Em “Spree: Viagens Sem Limites” (2020), dirigido por Eugene Kotlyarenko, acompanhamos Kurt Kunkle (Joe Keery), um jovem motorista de aplicativo em Los Angeles que decide transformar seu trabalho em uma vitrine online, transmitindo todas as corridas ao vivo na tentativa desesperada de conquistar fama nas redes sociais, um plano que rapidamente sai do controle à medida que sua obsessão por visibilidade cresce.
Kurt não é exatamente um fora da curva; ele é, na verdade, um retrato exagerado, e por isso mesmo incômodo, de uma geração que aprendeu a medir valor pessoal em curtidas. Ele dirige, fala com passageiros, sorri para a câmera e tenta criar momentos “espontâneos” que viralizem. Tudo é calculado, ainda que ele finja naturalidade. O carro vira cenário, os passageiros viram figurantes involuntários, e a rotina vira conteúdo. Só que ninguém está assistindo, ou, pelo menos, não o suficiente para satisfazer sua fome de reconhecimento.
A frustração aparece cedo. Kurt percebe que ser simpático e educado não rende cliques. Então ele começa a ajustar o comportamento, como quem mexe em um experimento: fala mais alto, provoca reações, tenta forçar situações. Ele observa influenciadores de sucesso e tenta copiar fórmulas, mas sem entender exatamente por que funcionam. O resultado é um desconforto crescente, tanto para quem está no carro quanto para quem assiste. Ainda assim, ele insiste. Para Kurt, parar significaria admitir que não tem nada de especial.
Há algo quase cômico na forma como ele se leva a sério. Kurt trata cada transmissão como um grande evento, mesmo quando está apenas preso no trânsito ou tentando puxar conversa com alguém claramente desinteressado. Ele comemora pequenas interações como vitórias épicas e ignora sinais óbvios de rejeição. Em certos momentos, a tentativa de ser engraçado até funciona, não porque ele seja particularmente carismático, mas porque o constrangimento gera um tipo de humor involuntário. É aquele riso meio nervoso, que vem acompanhado de um “isso não vai dar certo”.
Mas o filme não demora a deixar claro que a brincadeira tem um limite. À medida que Kurt percebe que precisa de algo mais impactante para crescer, suas escolhas ficam mais extremas. Ele começa a tratar cada corrida como uma oportunidade de “conteúdo forte”, e o que antes era apenas estranho passa a ser perigoso. A tensão aumenta justamente porque tudo acontece em tempo real, com a câmera sempre ligada. Não há espaço para recuo, edição ou arrependimento.

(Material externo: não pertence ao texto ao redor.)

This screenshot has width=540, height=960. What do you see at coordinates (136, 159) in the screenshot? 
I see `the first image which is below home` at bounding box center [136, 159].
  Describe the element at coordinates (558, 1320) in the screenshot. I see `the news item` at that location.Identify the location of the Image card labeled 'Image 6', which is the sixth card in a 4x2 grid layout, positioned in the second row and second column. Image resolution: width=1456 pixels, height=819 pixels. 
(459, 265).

Joe Keery sustenta o filme com uma performance que equilibra ingenuidade e inquietação. Kurt não se vê como vilão, ele se enxerga como alguém que só precisa de uma chance. Esse detalhe faz toda a diferença, porque impede que o personagem vire uma caricatura simples. Ele é irritante, sim, mas também reconhecível. Em algum nível, dá para entender de onde vem essa necessidade desesperada de ser visto.
A direção de Kotlyarenko aposta em uma estética que simula transmissões ao vivo, telas de celular e interações digitais, o que ajuda a criar uma sensação constante de vigilância. Tudo parece imediato, urgente, sem filtro. Essa escolha não é só estilística, ela reforça a ideia de que Kurt está sempre performando, mesmo quando não há ninguém realmente prestando atenção.
O filme também brinca com a lógica das redes sociais: quanto mais Kurt tenta controlar a narrativa, menos controle ele tem. Ele responde a comentários, ajusta o comportamento, tenta agradar, mas nunca é suficiente. Sempre falta algo, mais intensidade, mais impacto, mais risco. É uma corrida sem linha de chegada.
“Spree: Viagens Sem Limites” desenvolve mais dinamicamente quando abraça esse desconforto. Ele não tenta suavizar o absurdo da situação, nem oferecer respostas fáceis. Em vez disso, expõe uma dinâmica que já é familiar, só que levada ao extremo: a ideia de que existir online exige performance constante, e que parar pode significar desaparecer.
Kurt continua dirigindo, falando, tentando. A câmera segue ligada, os comentários continuam subindo, e ele permanece ali, entre a esperança de finalmente viralizar e o risco crescente de perder completamente o controle da própria história.